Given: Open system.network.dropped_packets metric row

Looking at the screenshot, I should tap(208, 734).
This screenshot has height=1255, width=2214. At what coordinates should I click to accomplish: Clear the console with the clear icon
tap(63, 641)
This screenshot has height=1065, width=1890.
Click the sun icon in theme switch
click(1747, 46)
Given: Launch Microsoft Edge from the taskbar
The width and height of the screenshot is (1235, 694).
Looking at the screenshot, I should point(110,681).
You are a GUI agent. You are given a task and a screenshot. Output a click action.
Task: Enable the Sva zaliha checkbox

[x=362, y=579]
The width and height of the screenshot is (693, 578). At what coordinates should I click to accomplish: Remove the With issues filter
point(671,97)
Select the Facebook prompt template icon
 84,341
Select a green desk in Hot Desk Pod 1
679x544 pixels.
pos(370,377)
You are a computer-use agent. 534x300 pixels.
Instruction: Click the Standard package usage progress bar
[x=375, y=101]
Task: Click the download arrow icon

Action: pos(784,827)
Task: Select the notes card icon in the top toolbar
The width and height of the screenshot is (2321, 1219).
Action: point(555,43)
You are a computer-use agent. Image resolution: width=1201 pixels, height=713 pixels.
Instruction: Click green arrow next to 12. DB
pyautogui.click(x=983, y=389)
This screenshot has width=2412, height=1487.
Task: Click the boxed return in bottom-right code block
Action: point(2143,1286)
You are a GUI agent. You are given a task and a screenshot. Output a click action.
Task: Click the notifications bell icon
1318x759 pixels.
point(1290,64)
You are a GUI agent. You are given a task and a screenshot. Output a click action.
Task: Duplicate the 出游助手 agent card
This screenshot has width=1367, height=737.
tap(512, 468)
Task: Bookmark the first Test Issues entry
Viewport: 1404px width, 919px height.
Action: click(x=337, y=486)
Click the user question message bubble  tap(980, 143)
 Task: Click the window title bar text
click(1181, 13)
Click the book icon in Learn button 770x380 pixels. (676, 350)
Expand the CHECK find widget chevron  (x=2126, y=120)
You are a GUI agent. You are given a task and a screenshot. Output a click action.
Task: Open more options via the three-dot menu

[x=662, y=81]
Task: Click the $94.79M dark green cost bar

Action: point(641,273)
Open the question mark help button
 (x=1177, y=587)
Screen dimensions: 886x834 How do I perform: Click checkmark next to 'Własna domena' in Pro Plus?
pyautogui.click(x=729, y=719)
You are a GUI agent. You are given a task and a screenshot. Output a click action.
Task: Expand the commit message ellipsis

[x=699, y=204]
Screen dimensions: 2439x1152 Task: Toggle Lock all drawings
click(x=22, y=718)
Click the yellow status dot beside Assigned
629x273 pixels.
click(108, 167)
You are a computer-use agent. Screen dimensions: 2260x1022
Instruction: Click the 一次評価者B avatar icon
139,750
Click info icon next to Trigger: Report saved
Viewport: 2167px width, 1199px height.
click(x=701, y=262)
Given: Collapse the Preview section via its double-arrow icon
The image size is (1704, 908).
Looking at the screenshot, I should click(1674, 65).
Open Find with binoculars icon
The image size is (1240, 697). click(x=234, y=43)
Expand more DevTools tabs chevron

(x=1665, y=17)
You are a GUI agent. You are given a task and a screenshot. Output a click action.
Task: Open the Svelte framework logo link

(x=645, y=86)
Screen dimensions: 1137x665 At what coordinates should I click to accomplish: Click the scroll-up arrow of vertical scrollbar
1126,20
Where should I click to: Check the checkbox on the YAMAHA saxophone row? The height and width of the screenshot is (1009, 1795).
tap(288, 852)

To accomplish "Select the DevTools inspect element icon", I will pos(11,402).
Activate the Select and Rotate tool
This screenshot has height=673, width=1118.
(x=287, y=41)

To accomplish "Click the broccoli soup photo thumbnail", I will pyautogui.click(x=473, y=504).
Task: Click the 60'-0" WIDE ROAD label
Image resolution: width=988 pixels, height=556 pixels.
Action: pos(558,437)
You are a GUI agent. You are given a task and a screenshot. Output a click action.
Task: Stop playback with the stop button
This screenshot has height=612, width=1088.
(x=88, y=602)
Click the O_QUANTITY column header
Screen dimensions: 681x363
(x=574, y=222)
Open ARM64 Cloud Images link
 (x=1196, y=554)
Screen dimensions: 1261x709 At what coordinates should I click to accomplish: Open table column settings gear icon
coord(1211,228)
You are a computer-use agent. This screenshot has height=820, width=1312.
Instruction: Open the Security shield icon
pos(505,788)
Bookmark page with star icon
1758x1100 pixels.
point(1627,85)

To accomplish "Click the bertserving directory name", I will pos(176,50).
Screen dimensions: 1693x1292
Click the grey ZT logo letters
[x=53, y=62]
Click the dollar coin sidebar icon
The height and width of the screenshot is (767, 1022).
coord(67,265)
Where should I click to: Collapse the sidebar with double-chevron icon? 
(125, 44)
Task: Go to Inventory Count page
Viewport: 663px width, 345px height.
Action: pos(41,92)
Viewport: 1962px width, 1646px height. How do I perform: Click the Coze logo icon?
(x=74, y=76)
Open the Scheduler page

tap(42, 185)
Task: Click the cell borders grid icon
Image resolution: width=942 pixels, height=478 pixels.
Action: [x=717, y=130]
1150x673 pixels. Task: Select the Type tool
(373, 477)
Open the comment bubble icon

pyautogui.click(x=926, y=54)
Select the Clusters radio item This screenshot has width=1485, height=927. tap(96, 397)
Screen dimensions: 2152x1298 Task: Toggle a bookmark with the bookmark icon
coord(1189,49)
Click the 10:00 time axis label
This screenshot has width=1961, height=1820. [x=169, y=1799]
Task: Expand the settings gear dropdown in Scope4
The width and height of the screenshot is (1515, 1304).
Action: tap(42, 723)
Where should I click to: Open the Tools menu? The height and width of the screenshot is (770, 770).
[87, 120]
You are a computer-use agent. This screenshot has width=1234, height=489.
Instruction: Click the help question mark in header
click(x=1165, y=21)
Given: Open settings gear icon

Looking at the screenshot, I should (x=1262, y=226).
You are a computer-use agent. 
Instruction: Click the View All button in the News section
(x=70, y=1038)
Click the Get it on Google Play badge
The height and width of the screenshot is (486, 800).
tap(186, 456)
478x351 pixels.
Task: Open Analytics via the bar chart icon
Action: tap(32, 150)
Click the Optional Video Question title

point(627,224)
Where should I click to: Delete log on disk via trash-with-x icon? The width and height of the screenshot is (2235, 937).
•••
- TASK STATEMENT:
What is the number of lines in this listing that contain the word "card"? Answer with that number and nothing else.

- THE COMPLETED TASK:
2